寺沢武一
投稿漫画賞の賞金目当てで漫画を送っていたが、徐々に本格的に漫画家を目指したくなり手塚プロダクションのアシスタントに応募、しかし手塚治虫に対してそれ程思い入れもなく、まだ若く世間知らずな為か態度が悪かったらしく採用担当は不採用に決めるが、たまたま絵を見た手塚治虫が「こんな凄い絵を描ける奴を何で落とすんだ!」と鶴の一声で採用。
その後手塚治虫の下で修行を積み、読み切り短編「コブラ」にて漫画家デビュー。
綿密なタッチの作画、独特な世界観とデザイン、妖艶な女性キャラクター、そして三枚目なルックスにしてハードボイルドな性格であるコブラのキャラクター造形から人気を博した。
作画にこだわるあまり週刊連載に満足できなくなり、コブラは途中からある程度書きためてから連載するというやり方になった。
コブラの他にも「ゴクウ」、「鴉天狗カブト」等を連載している。
98年に大病を患い、闘病のため活動は休止していたが、近年見事に復帰しコブラの新作「マジックドール編」を連載した。
漫画にパソコン技術を用いたパイオニアでもあり、昨今のCGコミックに多大な影響を与えている。

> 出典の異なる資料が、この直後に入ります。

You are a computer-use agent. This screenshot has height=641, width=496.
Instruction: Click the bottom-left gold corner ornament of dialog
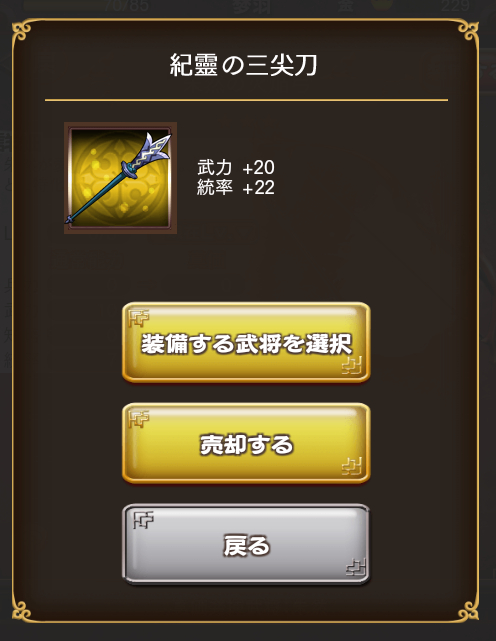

CG作画による漫画第一号は「黒騎士バット」という漫画で1985年に発表。当時のPCの仕様限界からあまり高評価は貰えなかったらしい。いつの時代も先駆者は苦労が多いのである。
そもそもデジタル作画に手を出すようになった理由は、手塚治虫が死の前にパソコンで絵を描くことに対して意見を求められたとき「寺沢君にやらせてみたらどうかな」と、漏らしたのを死後に聞いて師の遺言と解釈した事によるが、癌と知らされていなかったことを後に知り、そんな重い話ではなく雑談の一環だったことを知ったと言うエピソードがある。
アメコミ影響説について
アメコミっぽい作風の漫画家として漫画読者方面から有名だが本人はもともとはアメコミに手を出したことはあまりなくなく、COBRAにもそれほど意識していないという。
ただ、師匠である手塚治虫からディズニーアニメ作品(特にピーターパン)をCOBRAを描く際に意識しなさいと指摘されてそれを表現して描きあげたという逸話があり、ミックという某ネズミことディズニーのシンボルキャラクターにランプの魔神ネタなど多数のキャラクターがディズニーキャラを元ネタにして考案したとの事。
また、アメリカでは1977年に原作コミックが創刊されて1981年に劇場アニメ版が封切りされた米国のバイオレンス作品ことHeavyMetalには根強い影響を受けたことを語っている。